Parallèlement, une commission relative à la structure du système (Sundhedsstrukturkommissionen) a été missionnée en 2023 afin de tirer le bilan de la mise en oeuvre de la réforme de 2007 et d'évaluer les besoins de réforme structurelle au regard des changements démographiques et du contexte de pénurie de ressources médicales. La commission a remis son rapport à la mi-2024, formulant six recommandations et proposant trois modèles d'évolution de l'organisation et du pilotage de la politique de santé, comprenant une hypothèse de recentralisation.
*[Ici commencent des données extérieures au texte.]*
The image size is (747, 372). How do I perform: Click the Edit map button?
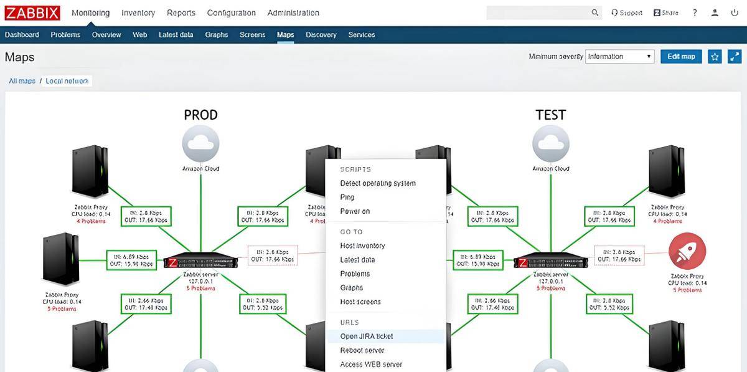click(x=681, y=56)
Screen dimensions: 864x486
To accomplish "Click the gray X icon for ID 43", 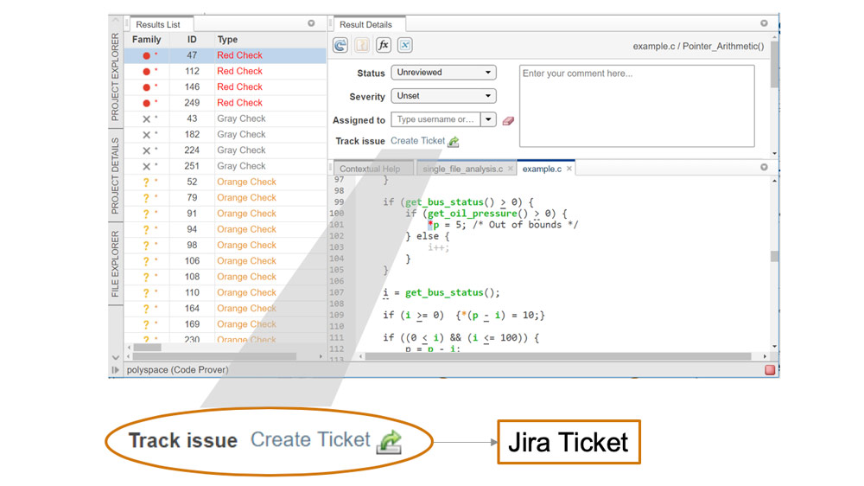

Sur cette base, le gouvernement danois a présenté en septembre 2024 un projet de réforme articulé autour de quelques mesures phares :

- Le renforcement de l'échelon régional par rapport aux municipalités et le regroupement de deux régions, passant leur nombre à 4, avec la fusion des régions de Sjælland et Hovedstaden (Copenhague), afin de favoriser une meilleure répartition des ressources médicales sur le territoire ;

- La création de 17 conseils de santé afin de disposer d'un échelon de pilotage du système plus en proximité réunissant les représentants régionaux et municipaux ;

- Sur le fond, le développement de nouveaux programmes de soins pour les malades chroniques, l'amélioration des soins à domicile ou encore un recours plus important encore au numérique.

L'accord politique conclu à l'initiative du gouvernement danois confirme la structure issue de la réforme de 2007 et renforce encore le rôle des régions dans l'organisation des soins pour une meilleure répartition des ressources.

Le 15 novembre 2024, le gouvernement danois a annoncé être arrivé à un accord sur la réforme de santé, réunissant quatre partis en plus des trois composant la coalition au pouvoir, lui assurant une large majorité au parlement, le Folketing.


* 2 Voir le rapport d'information n° 216 (2022-2023), déposé le 19 décembre 2022, « Accès aux soins en Suède : un point d'entrée unique, des réponses focalisées sur les délais de prise en charge ».

* 3 À noter que dans ce contexte de difficultés de prise en charge, le secteur hospitalier privé gagne depuis quelques années du terrain. Pour rappel, les patients peuvent être pris en charge dans des établissements privés, à la charge de la collectivité, lorsque le délai garanti par la loi n'a pas pu être satisfait dans le public.